Aunque esta es una situación a la que nos enfrentamos constantemente en los barrios de La Matanza, la situación se agrava con la cuarentena por el Covid-19. En las situaciones límite, a las mujeres violentadas se les complica mucho salir del hogar (con o sin cuarentena), pero mas difícil aun es acceder a los recursos del Estado, más allá de la propaganda del Ministerio de las Mujeres, a nivel provincial y nacional. El reforzamiento de la línea 144 resultó una farsa; los WhatsApp que habilitaron tardan dos y hasta tres días en responder; las denuncias en el 911 no se viabilizan; las mujeres deben transitar sin permisos hasta las comisarias, mientras los violentos hacen caso omiso a medidas de restricción adoptadas con anterioridad al aislamiento obligatorio.
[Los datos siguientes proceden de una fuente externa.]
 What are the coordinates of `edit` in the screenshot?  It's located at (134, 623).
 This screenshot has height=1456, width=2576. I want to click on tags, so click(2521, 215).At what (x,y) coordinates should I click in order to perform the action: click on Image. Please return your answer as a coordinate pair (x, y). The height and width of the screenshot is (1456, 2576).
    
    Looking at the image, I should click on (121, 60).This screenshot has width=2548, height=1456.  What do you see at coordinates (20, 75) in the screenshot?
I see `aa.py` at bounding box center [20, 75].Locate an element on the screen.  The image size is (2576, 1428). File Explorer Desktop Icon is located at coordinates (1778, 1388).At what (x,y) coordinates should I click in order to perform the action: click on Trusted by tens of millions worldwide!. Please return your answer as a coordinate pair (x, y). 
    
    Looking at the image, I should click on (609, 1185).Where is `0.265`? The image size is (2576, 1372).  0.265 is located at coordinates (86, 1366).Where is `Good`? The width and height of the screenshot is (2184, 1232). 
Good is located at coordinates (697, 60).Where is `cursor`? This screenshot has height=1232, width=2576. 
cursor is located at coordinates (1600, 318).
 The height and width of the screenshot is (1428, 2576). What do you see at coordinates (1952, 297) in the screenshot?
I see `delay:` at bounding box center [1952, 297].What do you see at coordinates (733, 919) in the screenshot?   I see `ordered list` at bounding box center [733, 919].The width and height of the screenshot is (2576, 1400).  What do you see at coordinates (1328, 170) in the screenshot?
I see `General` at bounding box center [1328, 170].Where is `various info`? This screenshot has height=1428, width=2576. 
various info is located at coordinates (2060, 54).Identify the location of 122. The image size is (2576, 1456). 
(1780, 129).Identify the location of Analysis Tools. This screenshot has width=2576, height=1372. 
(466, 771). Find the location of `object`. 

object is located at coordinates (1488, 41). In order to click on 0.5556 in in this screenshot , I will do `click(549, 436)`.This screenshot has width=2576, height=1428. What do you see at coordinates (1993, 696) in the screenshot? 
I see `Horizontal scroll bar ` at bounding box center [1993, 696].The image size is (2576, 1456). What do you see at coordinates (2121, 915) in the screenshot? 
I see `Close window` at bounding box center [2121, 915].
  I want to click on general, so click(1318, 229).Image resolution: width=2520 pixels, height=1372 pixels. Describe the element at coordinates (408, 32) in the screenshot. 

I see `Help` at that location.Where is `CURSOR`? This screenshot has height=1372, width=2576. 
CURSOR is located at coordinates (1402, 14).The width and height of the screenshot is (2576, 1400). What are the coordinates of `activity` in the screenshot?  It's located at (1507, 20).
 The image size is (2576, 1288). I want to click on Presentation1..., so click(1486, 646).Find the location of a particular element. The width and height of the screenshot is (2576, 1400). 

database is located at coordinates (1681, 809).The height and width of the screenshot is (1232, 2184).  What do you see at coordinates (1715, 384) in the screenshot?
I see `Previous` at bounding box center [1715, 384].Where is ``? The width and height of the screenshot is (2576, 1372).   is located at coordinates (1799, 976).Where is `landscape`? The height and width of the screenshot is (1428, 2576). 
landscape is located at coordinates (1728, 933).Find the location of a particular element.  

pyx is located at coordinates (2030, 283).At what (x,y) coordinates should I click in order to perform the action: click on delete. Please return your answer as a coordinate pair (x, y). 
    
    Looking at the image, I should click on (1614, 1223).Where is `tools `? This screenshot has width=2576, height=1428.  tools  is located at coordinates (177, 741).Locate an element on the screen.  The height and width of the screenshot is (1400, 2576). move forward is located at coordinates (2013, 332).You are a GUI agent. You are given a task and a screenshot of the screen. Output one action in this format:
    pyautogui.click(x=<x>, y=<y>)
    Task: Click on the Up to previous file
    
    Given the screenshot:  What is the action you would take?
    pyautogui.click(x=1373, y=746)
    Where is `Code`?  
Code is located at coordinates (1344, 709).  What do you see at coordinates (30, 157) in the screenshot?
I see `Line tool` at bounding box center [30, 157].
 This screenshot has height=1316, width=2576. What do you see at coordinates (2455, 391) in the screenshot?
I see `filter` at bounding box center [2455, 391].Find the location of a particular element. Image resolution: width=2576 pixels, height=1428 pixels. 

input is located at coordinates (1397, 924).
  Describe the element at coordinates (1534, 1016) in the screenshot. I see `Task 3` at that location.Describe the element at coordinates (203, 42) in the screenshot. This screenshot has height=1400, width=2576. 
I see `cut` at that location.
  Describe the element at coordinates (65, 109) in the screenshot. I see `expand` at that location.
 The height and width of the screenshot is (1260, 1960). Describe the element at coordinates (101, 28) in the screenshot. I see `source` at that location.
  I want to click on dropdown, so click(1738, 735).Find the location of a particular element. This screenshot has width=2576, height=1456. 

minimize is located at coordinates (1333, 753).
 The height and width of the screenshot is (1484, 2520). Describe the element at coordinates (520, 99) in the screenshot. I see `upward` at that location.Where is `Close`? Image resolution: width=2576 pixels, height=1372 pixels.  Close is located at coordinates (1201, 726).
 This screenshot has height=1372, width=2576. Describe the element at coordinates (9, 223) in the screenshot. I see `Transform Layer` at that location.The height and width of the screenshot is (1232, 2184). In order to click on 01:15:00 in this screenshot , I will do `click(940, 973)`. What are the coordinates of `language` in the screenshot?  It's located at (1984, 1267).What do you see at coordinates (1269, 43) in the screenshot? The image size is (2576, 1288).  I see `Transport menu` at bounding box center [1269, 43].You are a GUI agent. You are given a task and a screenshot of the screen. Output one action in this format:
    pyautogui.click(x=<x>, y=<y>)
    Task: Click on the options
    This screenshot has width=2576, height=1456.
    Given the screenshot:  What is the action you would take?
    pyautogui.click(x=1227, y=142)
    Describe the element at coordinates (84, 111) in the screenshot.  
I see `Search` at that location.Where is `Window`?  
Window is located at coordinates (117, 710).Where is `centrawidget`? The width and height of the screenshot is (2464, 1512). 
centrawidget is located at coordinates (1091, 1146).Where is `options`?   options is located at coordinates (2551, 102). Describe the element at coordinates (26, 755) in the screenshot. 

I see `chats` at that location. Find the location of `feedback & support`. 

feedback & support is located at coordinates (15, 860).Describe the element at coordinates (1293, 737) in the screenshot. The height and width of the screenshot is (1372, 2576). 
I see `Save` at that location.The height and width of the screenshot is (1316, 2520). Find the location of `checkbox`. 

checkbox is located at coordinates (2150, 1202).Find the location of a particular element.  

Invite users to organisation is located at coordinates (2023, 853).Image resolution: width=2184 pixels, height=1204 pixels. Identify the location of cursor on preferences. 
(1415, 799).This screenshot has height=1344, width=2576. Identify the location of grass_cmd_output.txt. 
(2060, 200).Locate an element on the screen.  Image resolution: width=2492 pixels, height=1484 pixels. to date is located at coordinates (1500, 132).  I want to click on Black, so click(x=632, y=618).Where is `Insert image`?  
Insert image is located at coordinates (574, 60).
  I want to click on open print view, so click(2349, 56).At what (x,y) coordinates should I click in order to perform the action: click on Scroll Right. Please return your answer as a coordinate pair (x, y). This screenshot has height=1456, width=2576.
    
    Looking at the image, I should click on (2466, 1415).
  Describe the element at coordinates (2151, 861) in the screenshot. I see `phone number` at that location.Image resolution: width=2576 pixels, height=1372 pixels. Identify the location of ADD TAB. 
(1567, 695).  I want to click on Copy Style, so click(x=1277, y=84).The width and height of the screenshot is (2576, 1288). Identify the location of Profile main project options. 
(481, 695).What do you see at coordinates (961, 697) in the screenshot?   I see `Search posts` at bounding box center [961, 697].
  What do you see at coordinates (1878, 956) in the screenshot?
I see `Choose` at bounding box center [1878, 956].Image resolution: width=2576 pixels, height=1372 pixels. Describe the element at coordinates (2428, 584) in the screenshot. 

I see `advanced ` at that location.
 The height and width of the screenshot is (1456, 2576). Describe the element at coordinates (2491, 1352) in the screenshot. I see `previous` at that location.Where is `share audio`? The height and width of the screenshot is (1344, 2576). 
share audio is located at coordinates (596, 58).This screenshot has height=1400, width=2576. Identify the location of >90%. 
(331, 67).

La policía se dedica a perseguir a los vecinos en la calle, pero no a los violentos que amenazan de muerte a las mujeres. El Ministerio de las Mujeres pone muchísimo dinero en publicidad de sus líneas de contención, pero no pone presupuesto para que las mujeres tengan recursos para salir de esas situaciones. Lo mismo vale para la provincia de Buenos Aires y para el desfinanciado de las políticas de género en La Matanza.

Planteamos una serie de reivindicaciones inmediatas: que el Estado garantice el cumplimiento de las perimetrales y exclusiones de hogar y el seguimiento de cada caso. Un subsidio de $30.000 para todas las mujeres precarizadas y en situación de violencia. Construcción de diferentes espacios que sirvan como refugios para las mujeres y sus hijes, y que cuenten con profesionales que contengan a las mujeres violentadas. Por un Consejo Autónomo de Mujeres con mujeres electas a partir de los 13 años y presupuesto para actuar. El Estado es responsable.